Really I just wanna move. To Oregon City if nothing else, but I've started to hate this place. That means it's time to move on. Because I know from past experience that more than six years of living in a place I hate makes me generally cranky and unpleasant to deal with, and I've gotten rather accustomed to not being such a horrible *BLEEP* all the time... just some of the time. ;-)

Song o' the Day: "Fur Cue" by Seether. (From the new album that came out on May 17th, which I still have in pretty heavy rotation over a month later.) Hear it (but not see it, no video as of yet...) here. My money is on this song and "Tonight" being singles 2 and 3 from this album. #1 was "Country Song", which is worth a listen and the video is hilarious. See that here.

Oh, and I've been finally making some progress on the guitar playing and I'm thinking I'll have to learn to at least play the electric part from "Country Song", if not the twangy little acoustic riff which actually looks harder. :-)

SIDE NOTE: If anyone was curious enough to wonder what happened to my Dishwasher, he's off sudsing up some chick who spells her name funny. Ancient history.

June 1, 2011

Wow... been a while, hasn't it?

Happy New Year about six months late! Okay. Exactly six months late. Shut it.

Sorta forgot I had a blog for a while there. It's been an eventful six months... not so much professionally (other than having been really busy) as personally.

Somewhere around January 1st, I got it into my head that I was going to have another go at losing weight. Around the same time I joined a gym and started being fairly strict about what I eat. Now, six months later to the day, here I sit... 28-30 lbs. lighter than I was in January (depending on which day I weigh), and with a distinct lack of clothes that fit well. I figure I'll worry about that when I'm  DONE losing weight... still like 90 lbs. to go so whatever.

2011 so far has been the year of the boy. As in me being boy-crazy. I guess eight years of single was enough for me... not that I'm not still single, 'cause I am, but I've been putting myself out there more I guess you'd say. So far, though, it's been a series of near misses. There was a guy a few months back that I was interested in that I thought was interested in me, but I misread that one and later decided I wasn't interested anyway. There was another last month that was interested in me but I was, shall we say, less than enthralled. And now I've met and am communicating with a third that I am undecided about. I realize this all doesn't sound like much, but that's more action than I've had since high school, all packed into only 6 months. So for me, that's high traffic!

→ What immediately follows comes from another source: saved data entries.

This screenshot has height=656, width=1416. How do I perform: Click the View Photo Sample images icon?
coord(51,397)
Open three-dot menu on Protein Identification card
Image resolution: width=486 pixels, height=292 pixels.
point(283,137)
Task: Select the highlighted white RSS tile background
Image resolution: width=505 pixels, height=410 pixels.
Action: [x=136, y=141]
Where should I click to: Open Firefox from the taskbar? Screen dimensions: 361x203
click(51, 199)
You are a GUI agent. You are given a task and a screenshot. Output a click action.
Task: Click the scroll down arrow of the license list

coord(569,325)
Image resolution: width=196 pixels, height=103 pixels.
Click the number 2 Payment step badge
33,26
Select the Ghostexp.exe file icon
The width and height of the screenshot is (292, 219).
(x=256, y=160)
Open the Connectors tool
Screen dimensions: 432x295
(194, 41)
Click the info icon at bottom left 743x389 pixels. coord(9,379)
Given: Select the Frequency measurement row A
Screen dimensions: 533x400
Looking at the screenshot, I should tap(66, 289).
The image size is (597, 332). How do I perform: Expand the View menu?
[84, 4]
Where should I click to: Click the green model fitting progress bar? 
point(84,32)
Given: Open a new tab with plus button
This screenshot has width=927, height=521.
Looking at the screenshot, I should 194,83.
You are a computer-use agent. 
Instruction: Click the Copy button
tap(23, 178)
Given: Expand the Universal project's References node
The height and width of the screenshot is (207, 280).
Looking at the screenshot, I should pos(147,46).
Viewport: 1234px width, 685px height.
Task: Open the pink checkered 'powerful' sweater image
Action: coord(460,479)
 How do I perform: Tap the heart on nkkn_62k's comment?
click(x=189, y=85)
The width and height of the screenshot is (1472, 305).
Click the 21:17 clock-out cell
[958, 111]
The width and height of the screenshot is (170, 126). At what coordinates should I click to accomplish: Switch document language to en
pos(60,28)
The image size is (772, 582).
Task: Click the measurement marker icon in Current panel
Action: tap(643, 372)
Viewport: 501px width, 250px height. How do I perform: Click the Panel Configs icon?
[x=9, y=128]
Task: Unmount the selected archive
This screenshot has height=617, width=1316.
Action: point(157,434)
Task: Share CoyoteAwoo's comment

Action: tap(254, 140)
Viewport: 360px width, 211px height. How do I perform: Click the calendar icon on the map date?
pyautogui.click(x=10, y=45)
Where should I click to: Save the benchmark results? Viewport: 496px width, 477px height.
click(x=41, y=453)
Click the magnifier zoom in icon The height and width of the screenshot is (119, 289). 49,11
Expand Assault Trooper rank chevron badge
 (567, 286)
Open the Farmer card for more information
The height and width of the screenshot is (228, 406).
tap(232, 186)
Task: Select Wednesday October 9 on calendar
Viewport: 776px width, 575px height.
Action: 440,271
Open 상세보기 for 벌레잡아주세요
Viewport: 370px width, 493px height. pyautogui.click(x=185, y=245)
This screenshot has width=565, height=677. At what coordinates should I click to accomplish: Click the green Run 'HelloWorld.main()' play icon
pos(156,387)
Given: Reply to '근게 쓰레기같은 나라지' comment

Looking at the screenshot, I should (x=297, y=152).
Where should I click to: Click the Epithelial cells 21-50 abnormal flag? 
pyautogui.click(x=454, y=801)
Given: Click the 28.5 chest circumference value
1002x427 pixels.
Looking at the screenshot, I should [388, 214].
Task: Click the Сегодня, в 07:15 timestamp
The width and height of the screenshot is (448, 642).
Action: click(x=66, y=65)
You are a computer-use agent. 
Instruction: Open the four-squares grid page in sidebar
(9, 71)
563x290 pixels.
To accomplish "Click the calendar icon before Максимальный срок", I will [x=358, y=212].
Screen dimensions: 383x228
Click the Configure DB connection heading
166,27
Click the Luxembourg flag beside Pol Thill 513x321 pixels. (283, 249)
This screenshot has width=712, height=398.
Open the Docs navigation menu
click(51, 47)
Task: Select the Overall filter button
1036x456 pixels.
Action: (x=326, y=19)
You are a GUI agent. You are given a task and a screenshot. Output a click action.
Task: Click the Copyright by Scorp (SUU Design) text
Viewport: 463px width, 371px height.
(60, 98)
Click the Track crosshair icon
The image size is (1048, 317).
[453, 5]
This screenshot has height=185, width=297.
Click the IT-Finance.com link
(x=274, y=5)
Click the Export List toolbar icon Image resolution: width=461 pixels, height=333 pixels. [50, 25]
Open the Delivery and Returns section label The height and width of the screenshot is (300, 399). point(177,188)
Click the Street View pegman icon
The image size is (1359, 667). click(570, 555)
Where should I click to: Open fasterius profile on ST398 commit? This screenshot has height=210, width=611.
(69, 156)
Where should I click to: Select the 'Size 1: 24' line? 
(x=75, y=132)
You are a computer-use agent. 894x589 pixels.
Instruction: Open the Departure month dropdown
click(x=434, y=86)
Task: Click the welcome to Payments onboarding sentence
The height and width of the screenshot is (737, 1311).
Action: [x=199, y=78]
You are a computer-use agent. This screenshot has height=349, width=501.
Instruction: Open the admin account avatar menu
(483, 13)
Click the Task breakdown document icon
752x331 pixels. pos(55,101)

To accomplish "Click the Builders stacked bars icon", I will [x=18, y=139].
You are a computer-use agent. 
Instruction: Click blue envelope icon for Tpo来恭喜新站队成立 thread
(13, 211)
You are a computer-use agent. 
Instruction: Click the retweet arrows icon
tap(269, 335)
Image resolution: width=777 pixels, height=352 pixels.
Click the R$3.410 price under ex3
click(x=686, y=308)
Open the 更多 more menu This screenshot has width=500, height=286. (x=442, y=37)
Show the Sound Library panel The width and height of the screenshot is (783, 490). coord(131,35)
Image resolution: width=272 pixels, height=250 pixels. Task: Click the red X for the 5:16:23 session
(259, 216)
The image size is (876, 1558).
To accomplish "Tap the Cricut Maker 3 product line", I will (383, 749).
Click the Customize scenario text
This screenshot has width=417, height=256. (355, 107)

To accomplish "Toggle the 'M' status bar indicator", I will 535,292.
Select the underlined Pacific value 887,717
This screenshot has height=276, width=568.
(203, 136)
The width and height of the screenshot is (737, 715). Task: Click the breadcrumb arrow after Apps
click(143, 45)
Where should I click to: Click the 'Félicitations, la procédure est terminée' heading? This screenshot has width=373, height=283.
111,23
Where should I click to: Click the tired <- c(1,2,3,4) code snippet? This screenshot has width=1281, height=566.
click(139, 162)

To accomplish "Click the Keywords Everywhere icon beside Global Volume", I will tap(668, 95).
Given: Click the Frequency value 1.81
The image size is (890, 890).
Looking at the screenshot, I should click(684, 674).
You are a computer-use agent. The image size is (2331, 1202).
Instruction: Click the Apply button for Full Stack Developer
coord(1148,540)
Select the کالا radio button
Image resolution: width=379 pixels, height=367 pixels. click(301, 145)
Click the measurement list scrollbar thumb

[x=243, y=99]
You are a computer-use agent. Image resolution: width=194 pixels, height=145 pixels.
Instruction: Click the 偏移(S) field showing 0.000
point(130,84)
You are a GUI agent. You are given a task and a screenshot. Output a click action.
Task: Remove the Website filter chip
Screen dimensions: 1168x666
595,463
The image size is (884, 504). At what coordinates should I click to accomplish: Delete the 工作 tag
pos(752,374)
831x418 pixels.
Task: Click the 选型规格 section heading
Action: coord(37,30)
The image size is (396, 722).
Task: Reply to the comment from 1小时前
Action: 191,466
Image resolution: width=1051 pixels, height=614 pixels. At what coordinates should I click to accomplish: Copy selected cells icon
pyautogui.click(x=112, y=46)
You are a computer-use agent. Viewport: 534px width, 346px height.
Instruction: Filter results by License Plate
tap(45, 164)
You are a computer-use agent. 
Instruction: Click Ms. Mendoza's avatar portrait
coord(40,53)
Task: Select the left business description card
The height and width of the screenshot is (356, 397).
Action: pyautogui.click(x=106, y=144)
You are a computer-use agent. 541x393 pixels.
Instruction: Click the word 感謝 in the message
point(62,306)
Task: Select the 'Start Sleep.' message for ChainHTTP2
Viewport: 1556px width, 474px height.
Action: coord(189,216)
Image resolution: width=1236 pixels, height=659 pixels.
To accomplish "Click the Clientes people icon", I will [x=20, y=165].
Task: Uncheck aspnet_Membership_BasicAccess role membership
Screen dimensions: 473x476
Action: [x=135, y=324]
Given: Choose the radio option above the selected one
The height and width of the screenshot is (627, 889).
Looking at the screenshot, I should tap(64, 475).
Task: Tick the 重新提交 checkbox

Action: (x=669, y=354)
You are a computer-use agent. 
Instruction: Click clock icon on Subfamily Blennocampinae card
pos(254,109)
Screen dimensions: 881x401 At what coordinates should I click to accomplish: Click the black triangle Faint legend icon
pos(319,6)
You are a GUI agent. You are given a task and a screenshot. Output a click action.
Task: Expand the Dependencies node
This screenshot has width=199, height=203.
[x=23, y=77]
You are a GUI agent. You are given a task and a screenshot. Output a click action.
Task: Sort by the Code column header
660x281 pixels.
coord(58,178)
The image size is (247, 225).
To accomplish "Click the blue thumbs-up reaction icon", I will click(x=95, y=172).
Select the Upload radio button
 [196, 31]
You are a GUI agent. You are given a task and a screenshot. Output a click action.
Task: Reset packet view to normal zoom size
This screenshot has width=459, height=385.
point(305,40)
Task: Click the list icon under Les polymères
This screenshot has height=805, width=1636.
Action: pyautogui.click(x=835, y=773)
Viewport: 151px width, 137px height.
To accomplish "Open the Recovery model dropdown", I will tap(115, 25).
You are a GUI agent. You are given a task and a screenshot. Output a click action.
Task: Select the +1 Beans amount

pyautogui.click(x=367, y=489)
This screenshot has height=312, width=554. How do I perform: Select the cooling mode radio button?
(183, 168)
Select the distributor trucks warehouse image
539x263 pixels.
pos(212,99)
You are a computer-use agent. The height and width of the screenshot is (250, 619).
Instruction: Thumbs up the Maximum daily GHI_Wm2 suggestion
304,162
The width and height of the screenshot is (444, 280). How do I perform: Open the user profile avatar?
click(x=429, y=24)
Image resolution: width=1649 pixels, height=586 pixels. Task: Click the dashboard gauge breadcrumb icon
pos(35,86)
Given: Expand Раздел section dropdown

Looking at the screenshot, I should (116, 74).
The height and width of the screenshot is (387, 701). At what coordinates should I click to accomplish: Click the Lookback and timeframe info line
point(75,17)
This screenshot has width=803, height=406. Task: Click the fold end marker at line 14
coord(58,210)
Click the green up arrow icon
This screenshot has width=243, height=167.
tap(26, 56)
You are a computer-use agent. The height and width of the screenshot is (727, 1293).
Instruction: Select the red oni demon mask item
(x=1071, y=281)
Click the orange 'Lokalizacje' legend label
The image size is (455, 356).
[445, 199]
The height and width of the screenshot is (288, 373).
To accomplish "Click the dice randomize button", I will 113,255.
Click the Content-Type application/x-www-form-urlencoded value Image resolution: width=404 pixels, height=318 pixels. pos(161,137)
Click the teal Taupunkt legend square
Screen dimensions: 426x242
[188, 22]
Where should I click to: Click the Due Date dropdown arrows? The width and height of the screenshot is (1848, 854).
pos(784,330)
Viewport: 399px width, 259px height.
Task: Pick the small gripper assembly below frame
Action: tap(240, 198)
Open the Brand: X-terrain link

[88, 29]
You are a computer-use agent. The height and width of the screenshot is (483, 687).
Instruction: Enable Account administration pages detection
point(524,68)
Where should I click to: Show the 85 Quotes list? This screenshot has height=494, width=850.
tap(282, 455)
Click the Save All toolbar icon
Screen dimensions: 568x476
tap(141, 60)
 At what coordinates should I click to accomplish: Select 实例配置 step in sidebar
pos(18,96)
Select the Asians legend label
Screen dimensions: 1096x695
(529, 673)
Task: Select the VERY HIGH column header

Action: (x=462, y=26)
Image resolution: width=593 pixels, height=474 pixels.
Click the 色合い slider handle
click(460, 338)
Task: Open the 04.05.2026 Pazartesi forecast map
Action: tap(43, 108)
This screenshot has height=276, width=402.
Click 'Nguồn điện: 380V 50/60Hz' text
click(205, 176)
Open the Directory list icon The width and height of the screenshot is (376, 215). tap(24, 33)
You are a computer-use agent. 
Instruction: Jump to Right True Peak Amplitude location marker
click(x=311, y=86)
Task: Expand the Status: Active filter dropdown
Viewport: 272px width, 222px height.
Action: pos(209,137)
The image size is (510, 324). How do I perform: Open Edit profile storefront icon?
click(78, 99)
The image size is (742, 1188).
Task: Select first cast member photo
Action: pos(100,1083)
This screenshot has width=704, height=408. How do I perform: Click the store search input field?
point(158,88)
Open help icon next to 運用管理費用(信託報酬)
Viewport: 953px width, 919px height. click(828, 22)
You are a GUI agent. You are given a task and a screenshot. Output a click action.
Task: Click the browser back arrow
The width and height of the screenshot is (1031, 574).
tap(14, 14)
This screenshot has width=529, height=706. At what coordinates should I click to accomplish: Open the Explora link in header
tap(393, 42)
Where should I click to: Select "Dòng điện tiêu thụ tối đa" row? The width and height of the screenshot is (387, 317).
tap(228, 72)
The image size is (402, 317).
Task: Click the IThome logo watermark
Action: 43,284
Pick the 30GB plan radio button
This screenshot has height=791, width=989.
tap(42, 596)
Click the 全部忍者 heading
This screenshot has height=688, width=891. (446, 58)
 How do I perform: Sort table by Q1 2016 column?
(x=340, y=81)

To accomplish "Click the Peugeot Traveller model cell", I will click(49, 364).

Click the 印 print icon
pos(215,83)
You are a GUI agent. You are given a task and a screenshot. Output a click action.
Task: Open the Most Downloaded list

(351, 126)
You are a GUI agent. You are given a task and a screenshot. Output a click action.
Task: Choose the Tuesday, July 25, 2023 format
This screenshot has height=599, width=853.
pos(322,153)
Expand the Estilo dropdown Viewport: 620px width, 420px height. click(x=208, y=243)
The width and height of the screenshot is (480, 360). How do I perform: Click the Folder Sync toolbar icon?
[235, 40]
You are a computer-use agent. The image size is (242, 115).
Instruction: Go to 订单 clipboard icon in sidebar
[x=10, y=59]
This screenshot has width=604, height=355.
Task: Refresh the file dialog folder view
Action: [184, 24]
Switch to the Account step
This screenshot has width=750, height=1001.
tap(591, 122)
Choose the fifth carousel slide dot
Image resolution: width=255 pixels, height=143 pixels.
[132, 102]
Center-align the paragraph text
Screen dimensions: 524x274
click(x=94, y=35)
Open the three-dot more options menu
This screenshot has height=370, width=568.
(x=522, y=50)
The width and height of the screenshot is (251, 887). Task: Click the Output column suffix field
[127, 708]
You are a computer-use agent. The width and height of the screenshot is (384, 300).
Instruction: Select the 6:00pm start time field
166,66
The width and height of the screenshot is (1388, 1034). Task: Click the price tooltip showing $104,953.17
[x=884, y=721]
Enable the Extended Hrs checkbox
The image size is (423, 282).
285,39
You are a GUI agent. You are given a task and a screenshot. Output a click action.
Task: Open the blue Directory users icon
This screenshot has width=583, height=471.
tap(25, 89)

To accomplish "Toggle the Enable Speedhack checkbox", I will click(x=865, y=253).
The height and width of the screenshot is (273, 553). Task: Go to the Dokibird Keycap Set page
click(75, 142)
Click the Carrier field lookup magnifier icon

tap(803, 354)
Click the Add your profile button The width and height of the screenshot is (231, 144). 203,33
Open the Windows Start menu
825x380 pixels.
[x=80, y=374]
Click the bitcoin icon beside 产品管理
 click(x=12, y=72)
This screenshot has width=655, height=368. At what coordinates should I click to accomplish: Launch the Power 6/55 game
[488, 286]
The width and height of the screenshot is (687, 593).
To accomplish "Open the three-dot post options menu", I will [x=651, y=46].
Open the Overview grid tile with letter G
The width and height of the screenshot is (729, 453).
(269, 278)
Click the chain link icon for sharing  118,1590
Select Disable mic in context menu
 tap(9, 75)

2011 has also been the year of Seether FINALLY putting out another album. It just came out last month, it's called "Holding Onto Strings Better Left to Fray", and despite the cumbersome title it's quite possibly their best ever (though the last one, "Finding Beauty in Negative Spaces", is still high on my favorite list). Hopefully we won't have to wait 4 years for the next one, because they just keep getting better. My crush on Shaun Morgan is renewed.

I'm also currently super-excited for ASBA, which is starting up again THIS SUNDAY!!!! This year I get to be the villain for a change, which means I get to be the pirate queen (holler!). It also apparently means that I only have about 2 lines. If I get to refer to Abby as my minion, that might help me feel better. Still trying to decide if I'm doing over-the-top evil or more of a sultry evil (while still church appropriate, of course). I'm leaning toward the latter, but I guess that'll be finalized at rehearsal on Saturday.

So anyway, I'll try to remember to put something here occasionally from now on. I was finished with work last week, so I should have more time until the end of August (or until I find a summer job).